Extracted entries —

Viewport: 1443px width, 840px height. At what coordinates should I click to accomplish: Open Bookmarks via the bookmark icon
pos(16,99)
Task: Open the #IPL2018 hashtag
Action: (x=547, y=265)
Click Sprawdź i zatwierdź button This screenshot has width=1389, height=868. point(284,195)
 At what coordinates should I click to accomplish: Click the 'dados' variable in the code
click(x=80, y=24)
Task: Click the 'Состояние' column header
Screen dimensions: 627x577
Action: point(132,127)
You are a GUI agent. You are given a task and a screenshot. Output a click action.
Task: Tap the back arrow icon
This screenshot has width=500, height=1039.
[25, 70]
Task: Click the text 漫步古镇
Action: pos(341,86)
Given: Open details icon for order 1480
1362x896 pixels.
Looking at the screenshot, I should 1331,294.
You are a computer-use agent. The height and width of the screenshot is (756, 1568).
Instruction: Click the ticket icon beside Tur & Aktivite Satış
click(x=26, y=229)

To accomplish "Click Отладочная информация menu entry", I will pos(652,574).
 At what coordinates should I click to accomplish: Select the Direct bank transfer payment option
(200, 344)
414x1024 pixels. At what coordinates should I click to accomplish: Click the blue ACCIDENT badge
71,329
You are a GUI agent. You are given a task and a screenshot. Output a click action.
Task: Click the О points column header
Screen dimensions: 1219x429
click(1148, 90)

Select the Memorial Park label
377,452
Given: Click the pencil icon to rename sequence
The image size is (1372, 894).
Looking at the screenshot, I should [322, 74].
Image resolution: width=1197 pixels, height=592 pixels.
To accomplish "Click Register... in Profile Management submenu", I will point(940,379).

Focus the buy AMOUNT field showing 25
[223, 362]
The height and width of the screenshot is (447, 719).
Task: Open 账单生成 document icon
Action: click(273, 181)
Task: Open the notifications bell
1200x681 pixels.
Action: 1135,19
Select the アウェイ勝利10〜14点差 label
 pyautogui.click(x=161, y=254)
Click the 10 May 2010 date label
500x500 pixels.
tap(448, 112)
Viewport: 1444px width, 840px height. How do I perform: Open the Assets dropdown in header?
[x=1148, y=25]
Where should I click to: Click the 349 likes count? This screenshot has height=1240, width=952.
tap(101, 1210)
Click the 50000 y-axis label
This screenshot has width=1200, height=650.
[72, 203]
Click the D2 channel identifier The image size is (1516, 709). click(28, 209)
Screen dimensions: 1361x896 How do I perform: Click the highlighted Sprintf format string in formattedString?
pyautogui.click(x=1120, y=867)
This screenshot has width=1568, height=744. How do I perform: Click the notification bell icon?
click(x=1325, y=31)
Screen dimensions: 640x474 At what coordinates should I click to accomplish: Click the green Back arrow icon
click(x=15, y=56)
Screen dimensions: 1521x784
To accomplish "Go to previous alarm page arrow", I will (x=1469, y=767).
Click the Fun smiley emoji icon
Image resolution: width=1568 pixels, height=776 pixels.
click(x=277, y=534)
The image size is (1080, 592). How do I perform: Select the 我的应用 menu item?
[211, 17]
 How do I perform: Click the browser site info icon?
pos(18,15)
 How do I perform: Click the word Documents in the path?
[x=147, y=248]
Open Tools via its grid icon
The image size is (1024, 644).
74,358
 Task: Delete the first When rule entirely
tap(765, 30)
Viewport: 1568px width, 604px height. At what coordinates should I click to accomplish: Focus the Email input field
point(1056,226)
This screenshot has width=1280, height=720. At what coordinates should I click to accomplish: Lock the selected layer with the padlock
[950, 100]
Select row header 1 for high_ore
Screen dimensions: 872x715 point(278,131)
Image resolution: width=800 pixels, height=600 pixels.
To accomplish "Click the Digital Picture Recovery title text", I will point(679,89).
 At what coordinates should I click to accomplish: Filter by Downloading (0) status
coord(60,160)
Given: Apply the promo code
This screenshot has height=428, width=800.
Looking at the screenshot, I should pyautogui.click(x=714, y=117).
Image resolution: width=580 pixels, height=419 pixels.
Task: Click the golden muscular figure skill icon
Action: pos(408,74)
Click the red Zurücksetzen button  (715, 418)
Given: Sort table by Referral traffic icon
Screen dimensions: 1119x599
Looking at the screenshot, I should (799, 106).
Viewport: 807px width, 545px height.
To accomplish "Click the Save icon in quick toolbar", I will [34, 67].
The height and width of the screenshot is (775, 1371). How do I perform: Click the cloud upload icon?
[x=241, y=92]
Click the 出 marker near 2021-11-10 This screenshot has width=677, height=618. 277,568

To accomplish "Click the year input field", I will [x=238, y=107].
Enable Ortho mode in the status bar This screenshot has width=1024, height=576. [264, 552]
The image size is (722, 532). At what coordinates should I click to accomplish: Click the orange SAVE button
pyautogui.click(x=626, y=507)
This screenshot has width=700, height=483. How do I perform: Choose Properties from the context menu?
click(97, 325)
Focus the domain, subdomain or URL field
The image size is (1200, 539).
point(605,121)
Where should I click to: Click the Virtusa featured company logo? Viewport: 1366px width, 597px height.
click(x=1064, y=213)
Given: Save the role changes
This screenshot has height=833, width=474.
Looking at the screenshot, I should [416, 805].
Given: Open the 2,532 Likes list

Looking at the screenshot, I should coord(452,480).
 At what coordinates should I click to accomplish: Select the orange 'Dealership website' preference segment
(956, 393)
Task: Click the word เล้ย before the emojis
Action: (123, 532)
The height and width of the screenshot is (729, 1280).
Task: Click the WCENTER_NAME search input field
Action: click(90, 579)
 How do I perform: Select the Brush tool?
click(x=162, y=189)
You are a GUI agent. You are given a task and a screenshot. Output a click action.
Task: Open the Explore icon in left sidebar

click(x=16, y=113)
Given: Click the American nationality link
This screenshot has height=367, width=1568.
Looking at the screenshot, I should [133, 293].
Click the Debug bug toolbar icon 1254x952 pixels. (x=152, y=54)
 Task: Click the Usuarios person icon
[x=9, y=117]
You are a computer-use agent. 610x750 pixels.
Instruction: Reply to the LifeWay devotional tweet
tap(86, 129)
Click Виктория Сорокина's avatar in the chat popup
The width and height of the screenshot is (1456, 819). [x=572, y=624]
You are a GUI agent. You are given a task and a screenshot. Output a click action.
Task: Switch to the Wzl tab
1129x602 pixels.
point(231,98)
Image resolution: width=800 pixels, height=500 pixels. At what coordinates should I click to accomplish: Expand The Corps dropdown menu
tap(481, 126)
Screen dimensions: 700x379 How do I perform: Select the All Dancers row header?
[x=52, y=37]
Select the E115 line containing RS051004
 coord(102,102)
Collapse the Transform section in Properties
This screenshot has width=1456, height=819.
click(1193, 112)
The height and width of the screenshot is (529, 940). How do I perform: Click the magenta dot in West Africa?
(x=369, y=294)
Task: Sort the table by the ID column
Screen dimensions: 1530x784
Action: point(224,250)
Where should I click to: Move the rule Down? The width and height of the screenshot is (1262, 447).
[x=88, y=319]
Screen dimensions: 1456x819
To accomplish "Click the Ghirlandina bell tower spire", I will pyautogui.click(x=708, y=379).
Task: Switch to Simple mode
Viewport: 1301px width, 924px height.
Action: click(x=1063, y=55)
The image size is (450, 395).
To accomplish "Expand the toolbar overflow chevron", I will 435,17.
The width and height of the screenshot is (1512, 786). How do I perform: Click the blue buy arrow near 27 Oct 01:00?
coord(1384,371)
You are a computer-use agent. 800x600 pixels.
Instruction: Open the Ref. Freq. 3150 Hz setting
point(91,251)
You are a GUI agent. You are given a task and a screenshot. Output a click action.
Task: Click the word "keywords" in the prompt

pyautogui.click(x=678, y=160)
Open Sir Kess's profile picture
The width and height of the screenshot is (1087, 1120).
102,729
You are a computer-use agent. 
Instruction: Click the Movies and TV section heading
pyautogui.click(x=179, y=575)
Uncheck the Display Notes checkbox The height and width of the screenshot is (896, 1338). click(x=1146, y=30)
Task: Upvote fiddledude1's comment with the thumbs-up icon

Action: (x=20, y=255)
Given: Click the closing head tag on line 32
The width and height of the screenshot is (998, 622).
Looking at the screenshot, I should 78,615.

Task instructions — Could you copy everything in the material above from the line containing "Click Sprawdź i" down to the line containing "I will point(940,379).", swapping "column header" for "column title" and leaving all else unchanged?

The output —
Click Sprawdź i zatwierdź button This screenshot has width=1389, height=868. point(284,195)
 At what coordinates should I click to accomplish: Click the 'dados' variable in the code
click(x=80, y=24)
Task: Click the 'Состояние' column title
Screen dimensions: 627x577
Action: point(132,127)
You are a GUI agent. You are given a task and a screenshot. Output a click action.
Task: Tap the back arrow icon
This screenshot has width=500, height=1039.
[25, 70]
Task: Click the text 漫步古镇
Action: pos(341,86)
Given: Open details icon for order 1480
1362x896 pixels.
Looking at the screenshot, I should 1331,294.
You are a computer-use agent. The height and width of the screenshot is (756, 1568).
Instruction: Click the ticket icon beside Tur & Aktivite Satış
click(x=26, y=229)

To accomplish "Click Отладочная информация menu entry", I will pos(652,574).
 At what coordinates should I click to accomplish: Select the Direct bank transfer payment option
(200, 344)
414x1024 pixels. At what coordinates should I click to accomplish: Click the blue ACCIDENT badge
71,329
You are a GUI agent. You are given a task and a screenshot. Output a click action.
Task: Click the О points column title
Screen dimensions: 1219x429
click(1148, 90)

Select the Memorial Park label
377,452
Given: Click the pencil icon to rename sequence
The image size is (1372, 894).
Looking at the screenshot, I should [322, 74].
Image resolution: width=1197 pixels, height=592 pixels.
To accomplish "Click Register... in Profile Management submenu", I will point(940,379).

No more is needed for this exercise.